As previously explained and with reference to FIG. 12, a positive displacement or Roots type blower air supply system 74 takes air through a breather 170, and feeds this air through line 76 to the mixing tee 78. The fuel 164 passes through the mechanical rotary air lock 166 and into the mixing tee 78 where the carrying air 162 is moving. Air driven by the positive displacement blower picks up the combustible material and carries it through line 160 and line 28 to the burner 10. In the positive displacement air conveyor system, the rate of fuel being moved, by weight, is determined by measuring the pressure drop across the mixing fee 78. This pressure drop provides a linear relationship. Thus pressure detectors 80 and 82 provide output signals to a differential pressure transmitter 212, see FIG. 2, which differential is directly proportional to the amount of particle fuel 160 being carried in line 28. This differential pressure output signal is fed through lines 214 to the time delay control 218 and to the amplifier 216.

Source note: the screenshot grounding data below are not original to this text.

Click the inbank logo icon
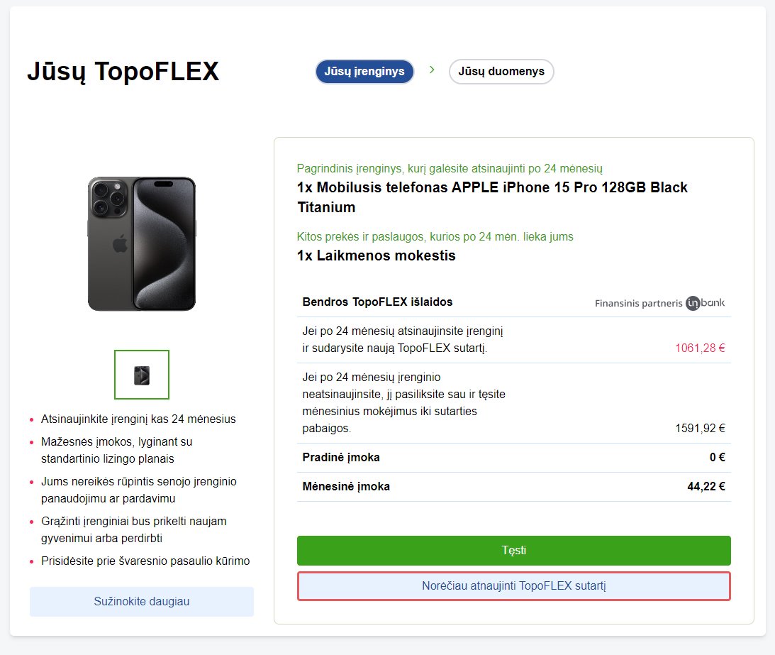pyautogui.click(x=705, y=303)
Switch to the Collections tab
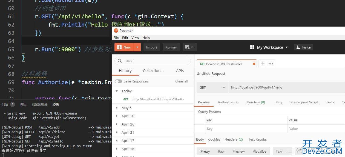 [153, 71]
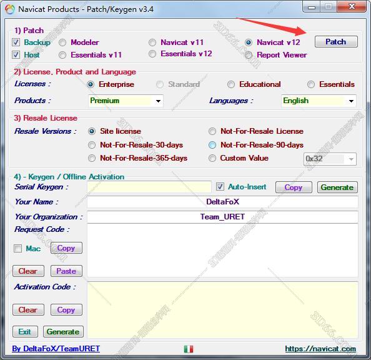
Task: Open the 0x32 custom value dropdown
Action: (x=330, y=159)
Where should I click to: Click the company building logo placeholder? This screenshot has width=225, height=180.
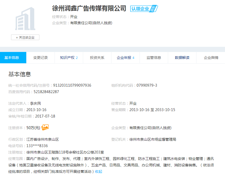coord(25,19)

The amount of air passing into the burner 10, except that constant supply of air from the fuel delivery conduits, is proportional to the air moving through the blower 14. This air flow is measured by any of a variety of flow detectors, such as an orifice plate, in which pressure taps 64 feed signals through lines 58 to the differential pressure transmitter 200. It is known that through flow meters such as a flat plate orifice, the flow rate can be determined in the pipe by the pressure differential across the pressure taps. However, this provides a square relationship that is typical of all head measuring flow meters. The flow rate is, however, proportional to the square root of the differential pressure drop. The differential pressure transmitter 200 converts the pressure differential relationship into an electrical difference signal that is fed to a non-linear amplifier 206 in which the square root of the signal is extracted and a linear output is fed through lines 208 to the signal divider 210. This non-linear amplifier 210 provides an output equal to the quotient of two inputs, fuel and air. This signal is fed through lines 123 to the two mode controller 226.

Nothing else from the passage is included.